2012/11/15 Andreas Stolcke <stolcke at icsi.berkeley.edu>

>  On 11/5/2012 10:46 PM, Meng Chen wrote:
>
> Hi, I'm training LMs for Mandarin Chinese ASR task with two different
> vocabularies, vocab1(100635 vocabularies) and vocab2(102541
> vocabularies). In order to compare the performance of two vocabularies, the
> training corpus is the same, the test corpus is the same, and the word
> segmentation method is also the same, which is Forward Maximum Match. The
> only difference is the segmentation vocabulary and LM training vocabulary.
> I trained LM1 and LM2 with vocab1 and vocab2, and evaluate them on test
> set. The result is as follows:
>
>  LM1: logprobs = -84069.7, PPL = 416.452.
> LM2: logprobs = -82921.7, PPL = 189.564.
>
>  It seems LM2 is much better than LM1, either by logprobs or by PPL.
> However, when I am doing decoding with the corresponding Acoustic Model.
> The CER(Character Error Rate) of LM2 is higher than LM1. So I'm really
> confused.
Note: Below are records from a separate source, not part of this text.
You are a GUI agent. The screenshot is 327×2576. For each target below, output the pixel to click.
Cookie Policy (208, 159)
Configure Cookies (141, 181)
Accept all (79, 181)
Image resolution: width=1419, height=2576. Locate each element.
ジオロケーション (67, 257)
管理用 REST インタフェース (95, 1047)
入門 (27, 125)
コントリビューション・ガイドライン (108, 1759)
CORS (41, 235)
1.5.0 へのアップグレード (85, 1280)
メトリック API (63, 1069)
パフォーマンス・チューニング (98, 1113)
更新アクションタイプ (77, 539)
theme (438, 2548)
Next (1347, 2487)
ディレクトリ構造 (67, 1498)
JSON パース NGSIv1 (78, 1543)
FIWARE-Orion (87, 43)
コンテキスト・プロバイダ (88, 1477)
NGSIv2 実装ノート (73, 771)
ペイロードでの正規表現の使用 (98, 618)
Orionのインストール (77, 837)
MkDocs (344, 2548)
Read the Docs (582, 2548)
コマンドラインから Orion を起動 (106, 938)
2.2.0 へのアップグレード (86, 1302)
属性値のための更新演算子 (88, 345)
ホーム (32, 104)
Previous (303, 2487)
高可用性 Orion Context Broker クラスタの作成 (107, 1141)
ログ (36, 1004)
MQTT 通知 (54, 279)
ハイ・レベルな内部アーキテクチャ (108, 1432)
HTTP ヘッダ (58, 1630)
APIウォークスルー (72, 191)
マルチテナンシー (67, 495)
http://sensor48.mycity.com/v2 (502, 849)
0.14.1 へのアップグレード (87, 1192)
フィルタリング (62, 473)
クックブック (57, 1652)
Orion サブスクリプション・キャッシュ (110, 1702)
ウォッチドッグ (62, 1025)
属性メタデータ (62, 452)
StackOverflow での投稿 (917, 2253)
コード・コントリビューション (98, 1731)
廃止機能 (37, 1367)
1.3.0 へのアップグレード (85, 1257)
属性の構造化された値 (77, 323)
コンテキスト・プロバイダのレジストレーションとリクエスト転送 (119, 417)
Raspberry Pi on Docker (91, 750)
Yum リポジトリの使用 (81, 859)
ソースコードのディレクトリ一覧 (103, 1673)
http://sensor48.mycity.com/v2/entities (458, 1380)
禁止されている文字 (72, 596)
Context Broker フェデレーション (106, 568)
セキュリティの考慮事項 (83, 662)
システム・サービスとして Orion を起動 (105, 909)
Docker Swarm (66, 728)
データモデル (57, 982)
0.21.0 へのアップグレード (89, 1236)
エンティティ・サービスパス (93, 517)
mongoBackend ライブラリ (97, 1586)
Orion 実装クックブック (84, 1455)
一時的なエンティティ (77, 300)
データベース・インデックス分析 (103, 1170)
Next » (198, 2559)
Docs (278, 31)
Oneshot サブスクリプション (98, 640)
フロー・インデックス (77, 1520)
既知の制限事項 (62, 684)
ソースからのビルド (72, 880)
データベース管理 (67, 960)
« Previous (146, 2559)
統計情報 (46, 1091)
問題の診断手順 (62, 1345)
What's the relationship between the PPL and CER?  How to compare
> LMs with different vocabularies? Can you give me some suggestions or
> references? I'm really confused.
>
>  ps: There is a mistake in last mail, so I sent it gain.
>
>
> It is hard or impossible to compare two LMs with different vocabularies
> even when word segmentation is not an issue.
> But you are comparing two LMs using different segmentations (because the
> vocabularies differ), so the problem is even harder.
> The fact that your log probs differ by only a small amount (relatively)
> but the perplexities by a lot means that somehow your segmentation (the
> number of tokens in particular) in the two systems but be quite different.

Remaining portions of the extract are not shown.